Annen-Medaille: Zwei Ehrenamtliche der Stadtmission ausgezeichnet

Ministerin Clauß: Freiwillige Arbeit baut Brücken innerhalb einer Gesellschaft

Bild: Beate Braune hält die Auszeichnung
(l.n.r.) Beate Braune und ihr Sohn Benjamin Braune, Sozialministerin Christine Clauß

DRESDEN / ZWICKAU - Die sächsische Sozialministerin Christine Clauß zeichnete Beate Braune aus Mülsen und Rosmarie Franke aus Zwickau als verdiente Mitbürgerinnen mit der Annen-Medaille des Freistaates Sachsen aus. Die beiden Frauen sind ehrenamtliche Mitarbeiterinnen in Einrichtungen der Stadtmission Zwickau.
"Mit dieser Ehrung werden diejenigen öffentlich gewürdigt, die sich tagtäglich ehrenamtlich engagieren", sagte Christine Clauß bei der feierlichen Verleihung im Dresdner Kulturrathaus. Ohne solches Tun wäre eine Gesellschaft nicht lebensfähig, ergänzte die Ministerin: "Sie lebt von denjenigen, die mehr tun als ihre Pflicht. Sie übernehmen die Mitverantwortung für das Gemeinwesen und begreifen den Staat nicht nur als Dienstleistungsbetrieb. Freiwillige Arbeit baut Brücken innerhalb einer Gesellschaft, zwischen reichen und ärmeren Menschen, zwischen Älteren und Jungen, zwischen Kranken und Gesunden."

Beate Braune betreut seit mehr als vier Jahren ältere Menschen im Urbanushaus in Thurm. Sie weiß um die Wünsche und Bedürfnisse vieler Bewohnerinnen und Bewohner und begleitet Menschen liebevoll auch auf dem letzten Lebensweg. Der Umgang mit Tod und Sterben ist ein Bestandteil ihrer Arbeit. Sie gehört zu einem Team von Ehrenamtlichen, die in einem Hospiz-Grundkurs des ambulanten Hospizdienstes ELISA ausgebildet wurden.

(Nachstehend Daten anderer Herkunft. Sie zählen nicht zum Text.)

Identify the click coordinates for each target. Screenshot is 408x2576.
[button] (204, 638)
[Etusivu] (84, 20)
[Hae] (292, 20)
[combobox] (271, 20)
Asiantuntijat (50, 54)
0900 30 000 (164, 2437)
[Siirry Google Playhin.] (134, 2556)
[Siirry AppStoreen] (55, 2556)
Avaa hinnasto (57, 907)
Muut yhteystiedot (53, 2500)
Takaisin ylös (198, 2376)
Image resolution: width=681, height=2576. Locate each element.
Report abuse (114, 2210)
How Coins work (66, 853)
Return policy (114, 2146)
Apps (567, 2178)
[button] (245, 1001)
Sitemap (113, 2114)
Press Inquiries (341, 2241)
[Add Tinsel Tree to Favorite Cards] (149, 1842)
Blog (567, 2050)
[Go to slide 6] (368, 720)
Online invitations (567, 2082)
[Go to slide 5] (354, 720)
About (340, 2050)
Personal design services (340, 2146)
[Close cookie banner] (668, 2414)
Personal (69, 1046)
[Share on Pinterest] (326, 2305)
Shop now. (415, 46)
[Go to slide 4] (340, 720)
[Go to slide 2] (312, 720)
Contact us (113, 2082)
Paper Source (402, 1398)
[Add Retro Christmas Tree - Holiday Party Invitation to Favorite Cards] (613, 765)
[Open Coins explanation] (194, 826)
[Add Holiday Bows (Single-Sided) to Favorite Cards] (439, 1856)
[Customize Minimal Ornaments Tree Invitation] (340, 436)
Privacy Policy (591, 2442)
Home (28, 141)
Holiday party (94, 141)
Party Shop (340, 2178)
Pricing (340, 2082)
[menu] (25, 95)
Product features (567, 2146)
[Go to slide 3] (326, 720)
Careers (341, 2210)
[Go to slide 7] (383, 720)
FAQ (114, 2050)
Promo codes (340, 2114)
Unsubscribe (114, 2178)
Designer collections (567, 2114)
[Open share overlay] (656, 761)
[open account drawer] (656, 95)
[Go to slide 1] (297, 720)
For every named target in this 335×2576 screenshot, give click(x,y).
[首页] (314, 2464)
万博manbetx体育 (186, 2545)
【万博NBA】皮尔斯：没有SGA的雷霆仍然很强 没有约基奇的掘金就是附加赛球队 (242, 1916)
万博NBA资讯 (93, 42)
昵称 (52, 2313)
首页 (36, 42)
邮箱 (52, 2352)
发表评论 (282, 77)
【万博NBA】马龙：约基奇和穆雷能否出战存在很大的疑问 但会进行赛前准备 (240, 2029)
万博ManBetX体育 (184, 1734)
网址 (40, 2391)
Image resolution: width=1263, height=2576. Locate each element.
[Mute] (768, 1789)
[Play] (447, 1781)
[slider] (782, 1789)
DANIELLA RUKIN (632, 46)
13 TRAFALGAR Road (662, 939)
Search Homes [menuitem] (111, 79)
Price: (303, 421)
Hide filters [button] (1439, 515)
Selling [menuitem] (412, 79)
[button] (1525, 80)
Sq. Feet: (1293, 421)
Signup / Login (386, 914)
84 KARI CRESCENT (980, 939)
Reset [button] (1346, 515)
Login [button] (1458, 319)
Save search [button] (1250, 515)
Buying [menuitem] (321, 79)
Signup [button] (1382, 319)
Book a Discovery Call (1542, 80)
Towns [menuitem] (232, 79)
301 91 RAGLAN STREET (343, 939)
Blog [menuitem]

Bild: Rosmarie Franke hält ihre Auszeichnung
(v.l.n.r.) Rosmarie Franke, Maria Weidenmüller, Sozialministerin Christine Clauß

Im Jakobushaus der Diakonie Stadtmission Zwickau e. V. kümmert sich Rosmarie Franke um alte Menschen, die an einer Demenzerkrankung leiden. "Ehrenamtliche wie Rosmarie Franke sind in der Betreuung Demenzkranker im Jakobushaus ein großer Segen" berichtet Juliane Hanisch, Heimleiterin des Hauses. Sie bringen Zeit, Verständnis und viel Geduld auf. Das spüren Bewohner und Angehörige gleichermaßen.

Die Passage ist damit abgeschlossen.